Work to complete: Across the records, how many lines contain "text"? Answer with the number alone.
[Information given Boundary: Start]
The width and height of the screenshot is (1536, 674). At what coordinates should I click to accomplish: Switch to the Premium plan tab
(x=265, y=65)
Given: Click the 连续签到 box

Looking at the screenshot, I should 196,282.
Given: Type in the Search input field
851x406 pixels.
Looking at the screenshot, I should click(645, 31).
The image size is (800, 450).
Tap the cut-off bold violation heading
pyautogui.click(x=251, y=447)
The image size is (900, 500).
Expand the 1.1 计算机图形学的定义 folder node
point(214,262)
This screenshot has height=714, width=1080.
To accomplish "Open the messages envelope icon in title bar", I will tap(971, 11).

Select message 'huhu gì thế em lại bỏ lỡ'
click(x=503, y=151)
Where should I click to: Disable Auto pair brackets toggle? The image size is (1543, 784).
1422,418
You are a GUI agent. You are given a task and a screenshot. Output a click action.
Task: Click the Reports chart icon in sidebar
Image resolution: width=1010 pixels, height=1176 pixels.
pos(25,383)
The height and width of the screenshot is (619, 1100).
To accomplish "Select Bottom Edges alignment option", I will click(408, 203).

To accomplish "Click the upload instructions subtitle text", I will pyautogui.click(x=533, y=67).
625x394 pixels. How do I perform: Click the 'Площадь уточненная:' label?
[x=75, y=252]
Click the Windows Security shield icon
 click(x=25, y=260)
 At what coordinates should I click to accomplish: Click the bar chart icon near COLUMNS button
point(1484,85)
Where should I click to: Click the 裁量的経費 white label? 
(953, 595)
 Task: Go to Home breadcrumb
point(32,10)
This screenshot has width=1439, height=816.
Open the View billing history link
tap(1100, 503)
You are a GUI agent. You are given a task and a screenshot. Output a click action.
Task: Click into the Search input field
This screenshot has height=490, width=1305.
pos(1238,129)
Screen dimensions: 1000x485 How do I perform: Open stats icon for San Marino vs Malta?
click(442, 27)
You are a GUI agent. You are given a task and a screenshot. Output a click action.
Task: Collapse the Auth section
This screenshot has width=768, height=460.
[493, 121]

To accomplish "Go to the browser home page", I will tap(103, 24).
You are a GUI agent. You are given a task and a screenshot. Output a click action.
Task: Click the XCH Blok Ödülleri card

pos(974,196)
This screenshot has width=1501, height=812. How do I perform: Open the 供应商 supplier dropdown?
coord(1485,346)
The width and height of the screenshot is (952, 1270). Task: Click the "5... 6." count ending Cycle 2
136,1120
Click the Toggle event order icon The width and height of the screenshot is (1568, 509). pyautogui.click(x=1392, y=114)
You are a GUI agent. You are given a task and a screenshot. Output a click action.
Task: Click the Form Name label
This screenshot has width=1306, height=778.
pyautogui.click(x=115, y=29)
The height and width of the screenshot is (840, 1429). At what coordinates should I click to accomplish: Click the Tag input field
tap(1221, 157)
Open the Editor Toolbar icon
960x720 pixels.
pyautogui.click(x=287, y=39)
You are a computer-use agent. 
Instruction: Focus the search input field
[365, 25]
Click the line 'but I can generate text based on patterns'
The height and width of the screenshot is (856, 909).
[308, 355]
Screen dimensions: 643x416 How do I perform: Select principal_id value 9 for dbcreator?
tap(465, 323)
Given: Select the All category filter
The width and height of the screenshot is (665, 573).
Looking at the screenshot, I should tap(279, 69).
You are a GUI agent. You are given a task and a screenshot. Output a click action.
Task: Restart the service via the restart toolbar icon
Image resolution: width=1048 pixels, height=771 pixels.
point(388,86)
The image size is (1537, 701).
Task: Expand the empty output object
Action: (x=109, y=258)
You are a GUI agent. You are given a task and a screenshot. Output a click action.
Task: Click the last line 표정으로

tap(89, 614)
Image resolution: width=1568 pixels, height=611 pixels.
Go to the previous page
[Information given Boundary: End]
Completed exercise: 2